WHAT IS NEEDED —
Copy out all the entries shown below, exactly as they appear.

- - - -

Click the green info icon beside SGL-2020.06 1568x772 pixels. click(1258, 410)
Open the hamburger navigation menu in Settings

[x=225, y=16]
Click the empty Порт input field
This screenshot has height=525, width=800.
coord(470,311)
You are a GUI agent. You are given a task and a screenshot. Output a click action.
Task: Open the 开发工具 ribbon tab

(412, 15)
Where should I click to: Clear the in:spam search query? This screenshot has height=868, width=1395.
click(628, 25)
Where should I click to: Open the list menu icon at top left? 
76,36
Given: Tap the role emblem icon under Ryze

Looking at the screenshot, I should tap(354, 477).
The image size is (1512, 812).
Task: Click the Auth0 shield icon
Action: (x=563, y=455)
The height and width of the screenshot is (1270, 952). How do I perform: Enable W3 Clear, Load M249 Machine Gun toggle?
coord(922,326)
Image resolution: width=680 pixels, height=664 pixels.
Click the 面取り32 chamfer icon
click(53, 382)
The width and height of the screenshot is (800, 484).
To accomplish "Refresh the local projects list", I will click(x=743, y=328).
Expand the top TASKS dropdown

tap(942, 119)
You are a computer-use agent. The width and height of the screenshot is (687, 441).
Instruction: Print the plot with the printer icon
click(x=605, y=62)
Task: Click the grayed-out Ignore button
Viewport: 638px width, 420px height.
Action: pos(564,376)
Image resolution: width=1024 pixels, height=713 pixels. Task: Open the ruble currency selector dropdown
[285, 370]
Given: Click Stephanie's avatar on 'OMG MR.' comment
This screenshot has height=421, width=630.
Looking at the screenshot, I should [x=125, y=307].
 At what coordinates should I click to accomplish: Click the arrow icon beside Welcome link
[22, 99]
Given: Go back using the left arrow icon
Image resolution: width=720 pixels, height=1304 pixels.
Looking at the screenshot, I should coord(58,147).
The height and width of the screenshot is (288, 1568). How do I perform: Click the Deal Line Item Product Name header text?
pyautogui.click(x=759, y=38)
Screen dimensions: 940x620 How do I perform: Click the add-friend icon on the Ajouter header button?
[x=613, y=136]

- - - -

REPLY TO THE TASK —
Click the green info icon beside SGL-2020.06 1568x772 pixels. click(1258, 410)
Open the hamburger navigation menu in Settings

[x=225, y=16]
Click the empty Порт input field
This screenshot has height=525, width=800.
coord(470,311)
You are a GUI agent. You are given a task and a screenshot. Output a click action.
Task: Open the 开发工具 ribbon tab

(412, 15)
Where should I click to: Clear the in:spam search query? This screenshot has height=868, width=1395.
click(628, 25)
Where should I click to: Open the list menu icon at top left? 
76,36
Given: Tap the role emblem icon under Ryze

Looking at the screenshot, I should tap(354, 477).
The image size is (1512, 812).
Task: Click the Auth0 shield icon
Action: (x=563, y=455)
The height and width of the screenshot is (1270, 952). How do I perform: Enable W3 Clear, Load M249 Machine Gun toggle?
coord(922,326)
Image resolution: width=680 pixels, height=664 pixels.
Click the 面取り32 chamfer icon
click(53, 382)
The width and height of the screenshot is (800, 484).
To accomplish "Refresh the local projects list", I will click(x=743, y=328).
Expand the top TASKS dropdown

tap(942, 119)
You are a computer-use agent. The width and height of the screenshot is (687, 441).
Instruction: Print the plot with the printer icon
click(x=605, y=62)
Task: Click the grayed-out Ignore button
Viewport: 638px width, 420px height.
Action: pos(564,376)
Image resolution: width=1024 pixels, height=713 pixels. Task: Open the ruble currency selector dropdown
[285, 370]
Given: Click Stephanie's avatar on 'OMG MR.' comment
This screenshot has height=421, width=630.
Looking at the screenshot, I should [x=125, y=307].
 At what coordinates should I click to accomplish: Click the arrow icon beside Welcome link
[22, 99]
Given: Go back using the left arrow icon
Image resolution: width=720 pixels, height=1304 pixels.
Looking at the screenshot, I should coord(58,147).
The height and width of the screenshot is (288, 1568). How do I perform: Click the Deal Line Item Product Name header text?
pyautogui.click(x=759, y=38)
Screen dimensions: 940x620 How do I perform: Click the add-friend icon on the Ajouter header button?
[x=613, y=136]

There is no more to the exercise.